3. Take the inverse of it.
4. Run the resulting function on numbers selected from a uniform distribution.

Here's the code and the graphs it generates illustrating the above steps:

spline_function <- function(x, y){
# Returns a spline function (made up of cubic polynomials) that interpolates the
# points given by the x and y vectors. The function has range [min(x), max(x)].
fn <- splinefun(x, y, method="natural")
min_x <- min(x)
max_x <- max(x)
f <- function(x){
y <- fn(x)
y[x < min_x | max_x < x] <- NA
return(y)
}
return(f)
}

cdf <- function(fn, min_x, max_x){
# Returns a cumulative distribution function for a non-negative function over a given range.
f <- function(x){
y <- rep(NA, length(x))
total_area_under_curve <- integrate(fn, min_x, max_x)\$value
apply_fn <- function(xval){integrate(fn, min_x, min(xval, max_x))\$value}
y[min_x <= x & x <= max_x] <- sapply(x[min_x <= x & x <= max_x], FUN=apply_fn) / total_area_under_curve
y[x < min_x] <- 0
y[x > max_x] <- 1
return(y)
}
return(f)
}

inverse <- function(fn, min_x, max_x){
# Returns the inverse of a function for a given range.
# E.g. inverse(sin, 0, pi/2)(sin(pi/4)) equals pi/4 because 0 <= pi/4 <= pi/2
fn_inv <- function(y){
uniroot((function(x){fn(x) - y}), lower=min_x, upper=max_x)\$root
}
return(Vectorize(fn_inv))
}

# The points to interpolate between.
x <- c(  7,   8,   9,  9.5,   10,  11,  12,   13, 14)
y <- c(0.1, 0.2, 0.5, 0.58, 0.35, 0.3, 0.1, 0.15,  0)
xlim <- c(5, 15)

# Set parameters to draw three graphs in the same plot window.
op <- par(mfrow=c(3, 1))

# Create and plot a spline function that interpolates between the points.
fn <- spline_function(x, y)
curve(fn, xlim, xlim, n=1000, main="Spline Interpolation Function")
points(x, y)

# Turn the spline function into a cumulative distribution function and graph it.
cdf_fn <- cdf(fn, min(x), max(x))
curve(cdf_fn, xlim, xlim, n=1000, main="CDF from Spline Interpolation Function")

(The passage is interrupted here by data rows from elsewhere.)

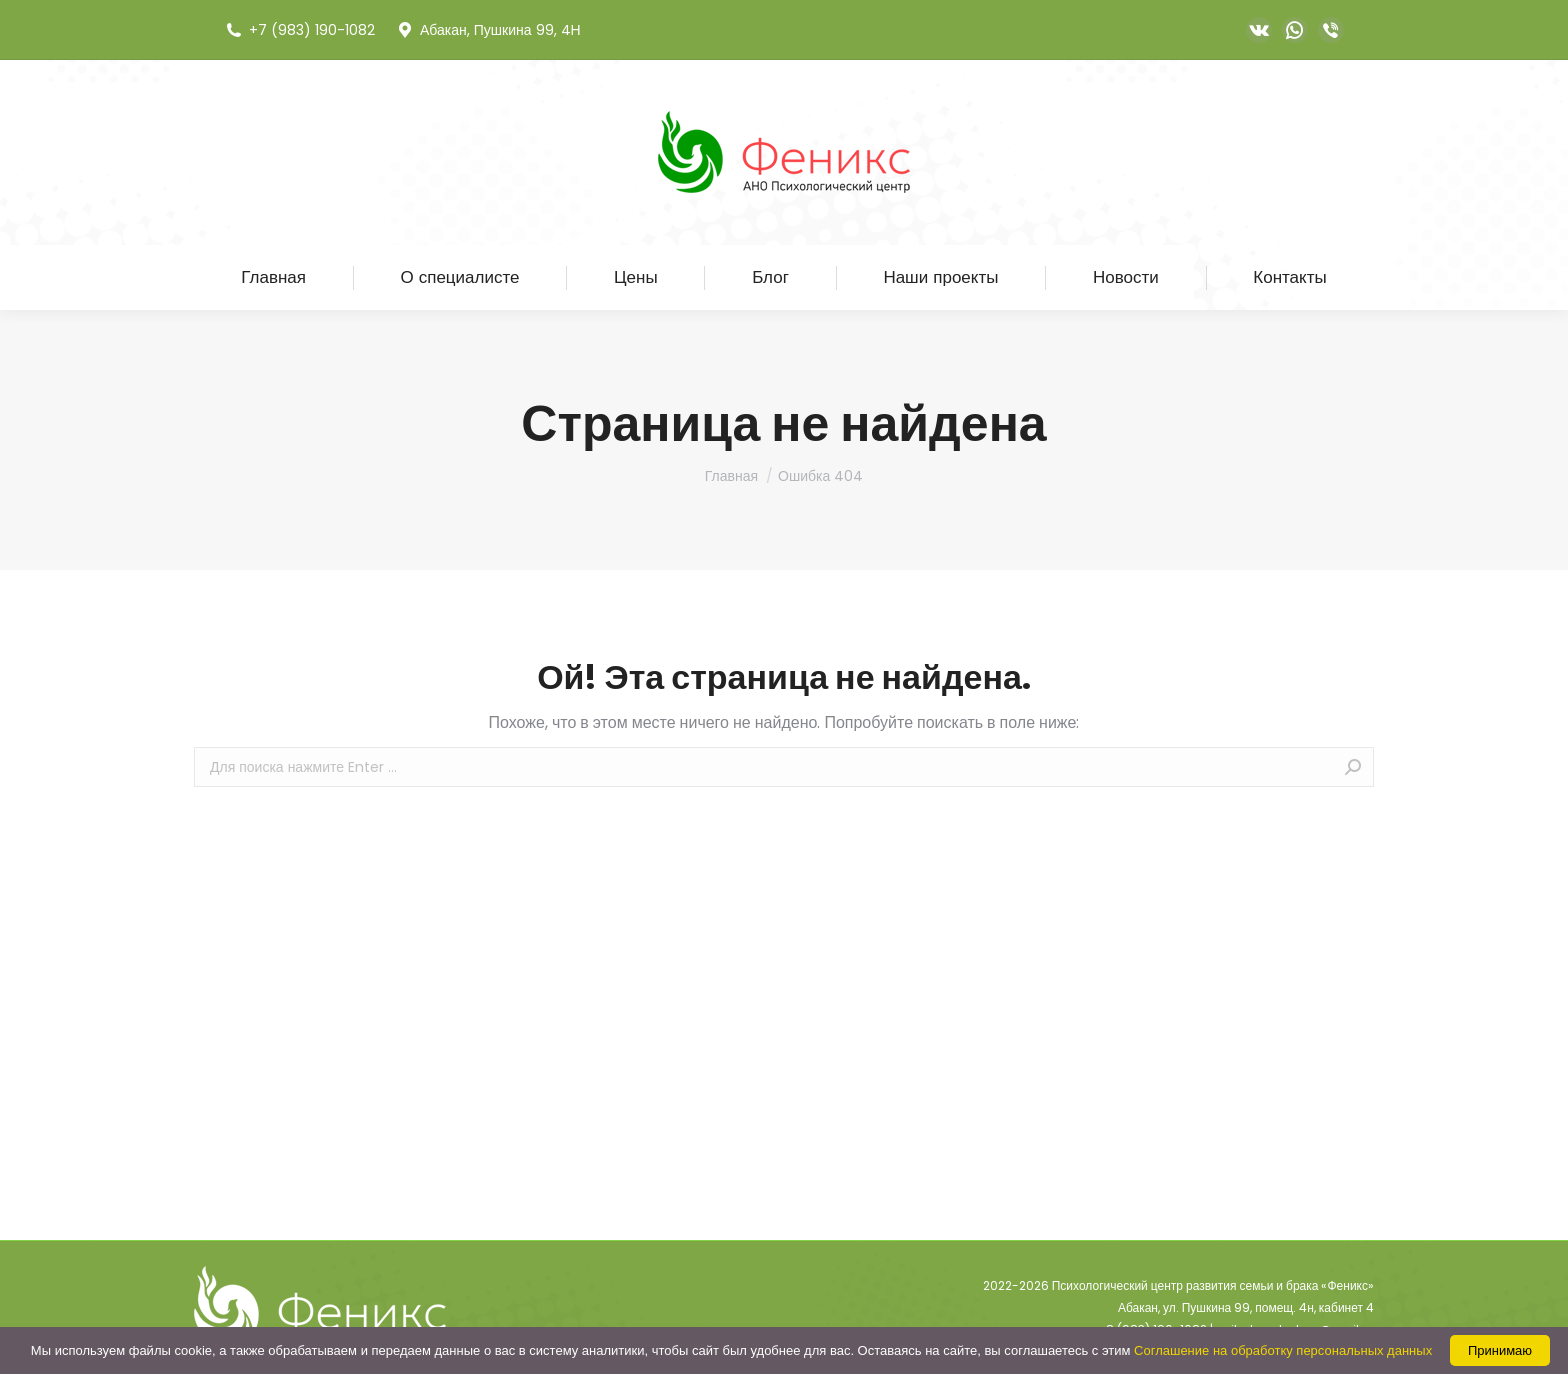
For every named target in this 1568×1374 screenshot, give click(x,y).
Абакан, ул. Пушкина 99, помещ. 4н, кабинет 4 (1246, 1307)
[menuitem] (273, 277)
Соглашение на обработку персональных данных (1283, 1350)
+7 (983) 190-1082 (299, 30)
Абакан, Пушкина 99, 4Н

# Invert the CDF and use it to get some random points.
n_random_points <- 10000
cdf_inv <- inverse(cdf_fn, min(x), max(x))
random_points <- cdf_inv(runif(n_random_points))

# Use a histogram to check that the distribution of the random points is similar to
# that of the spline function created from the supplied data.
hist(random_points, xlim=xlim, breaks=50, main="Random Points from Spline Interpolation Function")

# Reset the parameters
par(op)